My mother came up to visit for the weekend because I was supposed to go see a psychiatrist. Well we were snowed in and couldn't make the appointment and had to change it to next week (I'll be going by myself). She kept saying how proud of me she was for eating so healthily, how I had not purged since she was here. I went with her everyday to the cafe to eat breakfast and every night had dinner or suggested we went out for dinner. I lied to her face. Told her I had not binged or purged since she came up here. I had. Atleast twice a day for the four days she was here. I lied straight to my mothers face, even though she is trying her best to help me. I argued with her. I caused her hell, pain, frustration. It corrupts my soul. I am a horrible person. I'm a nobody whose only comfort is food, and whose only pain is food and whose only purpose is to externalize the pain I feel. I'm disgusting.

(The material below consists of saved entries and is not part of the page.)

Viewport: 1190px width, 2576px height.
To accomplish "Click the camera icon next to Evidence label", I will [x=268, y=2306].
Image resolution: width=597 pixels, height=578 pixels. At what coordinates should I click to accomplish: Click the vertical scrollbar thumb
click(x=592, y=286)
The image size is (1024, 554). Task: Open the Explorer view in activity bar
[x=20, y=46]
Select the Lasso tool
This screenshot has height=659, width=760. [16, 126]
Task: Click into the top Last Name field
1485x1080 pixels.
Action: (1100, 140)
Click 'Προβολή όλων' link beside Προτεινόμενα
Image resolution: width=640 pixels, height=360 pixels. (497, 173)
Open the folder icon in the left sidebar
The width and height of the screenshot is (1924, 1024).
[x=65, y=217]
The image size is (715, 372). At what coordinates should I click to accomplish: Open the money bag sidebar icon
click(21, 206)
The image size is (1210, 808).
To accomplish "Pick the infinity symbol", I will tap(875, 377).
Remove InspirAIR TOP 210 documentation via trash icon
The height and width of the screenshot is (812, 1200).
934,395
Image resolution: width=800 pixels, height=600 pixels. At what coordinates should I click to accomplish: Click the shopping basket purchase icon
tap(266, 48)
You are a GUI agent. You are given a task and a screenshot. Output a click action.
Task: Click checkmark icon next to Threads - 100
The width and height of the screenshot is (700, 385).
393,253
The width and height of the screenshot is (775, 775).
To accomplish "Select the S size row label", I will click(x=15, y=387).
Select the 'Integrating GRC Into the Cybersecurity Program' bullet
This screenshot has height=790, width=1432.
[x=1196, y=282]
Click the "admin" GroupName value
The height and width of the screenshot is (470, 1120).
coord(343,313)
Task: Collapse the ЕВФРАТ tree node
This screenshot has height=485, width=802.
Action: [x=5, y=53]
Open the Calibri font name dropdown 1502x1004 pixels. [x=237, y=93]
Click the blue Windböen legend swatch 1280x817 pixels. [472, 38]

MyWorldIntheDrain MyWorldIntheDrain
18-21, F
1 Response Feb 14, 2010

I had anorexia and bulimia, and I still battle with it everyday. One of the worst things about it, is you will hurt a lot of people including yourself. But anorexia and bulimia ; I believe, is the one of the most addicting mental disorders ever. If your ever looking for someone to confide in, I'll help you as much as I can.